The community of bacteria and their genetic material also known as the human microbiome has been estimated to 100 trillion in the human gut alone. Gut microbiota contribute to a normal, healthy state of homeostasis in the human organism. The human body provides habitat and nutrition for the microbiota which in return provide beneficial effects on the person’s immune, gastrointestinal, endocrine, and neurological systems. Some of the vital functions of microbiota include food processing, digestion of complex indigestible polysacharides, synthesis of vitamins, and inhibition of pathogens.

The bidirectional communication between the gut and the brain takes place along the brain gut microbiota axis, which includes the central nervous system, neuroendocrine, and neuroimmune systems, the sympathetic and parasympathetic arms of the autonomic nervous system, and the enteric nervous system and microbiota.

Microbiota also affect circulating levels of pro- and anti-inflammatory cytokines, which directly impact the brain.
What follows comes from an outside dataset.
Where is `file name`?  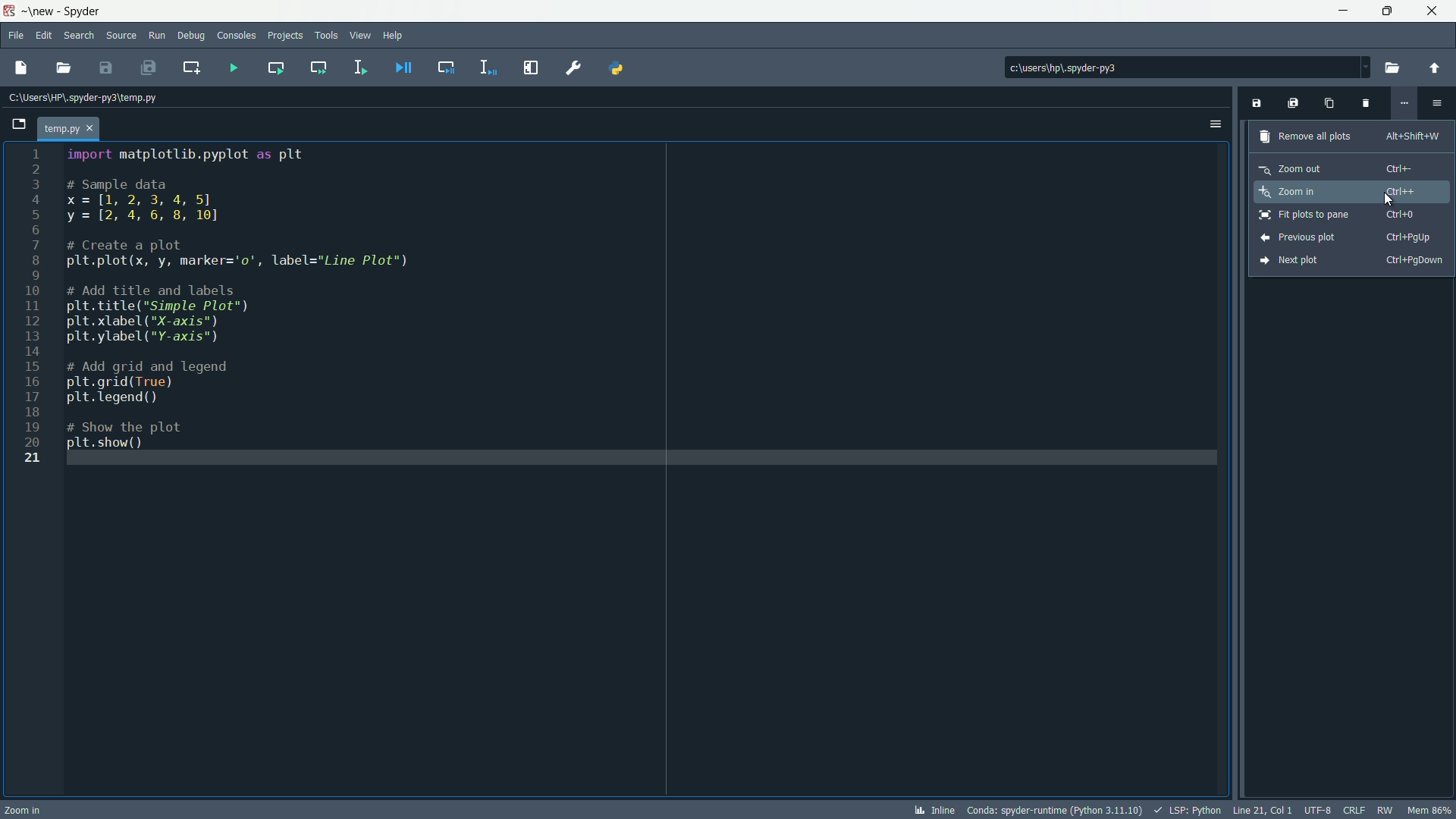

Cytokines are involved in the body’s response to stress, which also affects the microbiome. Dysregulation in this  system is associated with depression and anxiety.

The microbiome is a dynamic system that is not only affected by stress but also by genetics, diet, metabolism, age, geography, and antibiotic treatment. The Western diet high in fat and refined sugar is a major contributor to gut dysbiosis. Diets rich in complex carbohydrates are associated with fewer pathogenic bacterial species than are high fat/protein diets. Complex carbohydrates also increase beneficial bacterial species. Dietary fiber increases short-chain fatty acid production by microbes that prevent the growth of potentially pathogenic bacteria. Refined sugars, on the other hand, mediate the overgrowth of opportunistic bacteria.

Probiotic supplementation may soon play a role in treating mental illness and microbiota modulating strategies may become a novel therapeutic tool in the treatment of CNS disorders. Bacteria that are capable of delivering neuroactive substances are referred to as psychobiotics or a novel class of psychotropic. It is becoming increasingly clear that psychiatrists need to pay attention to their patients’ diets and the effect it has on their mental states.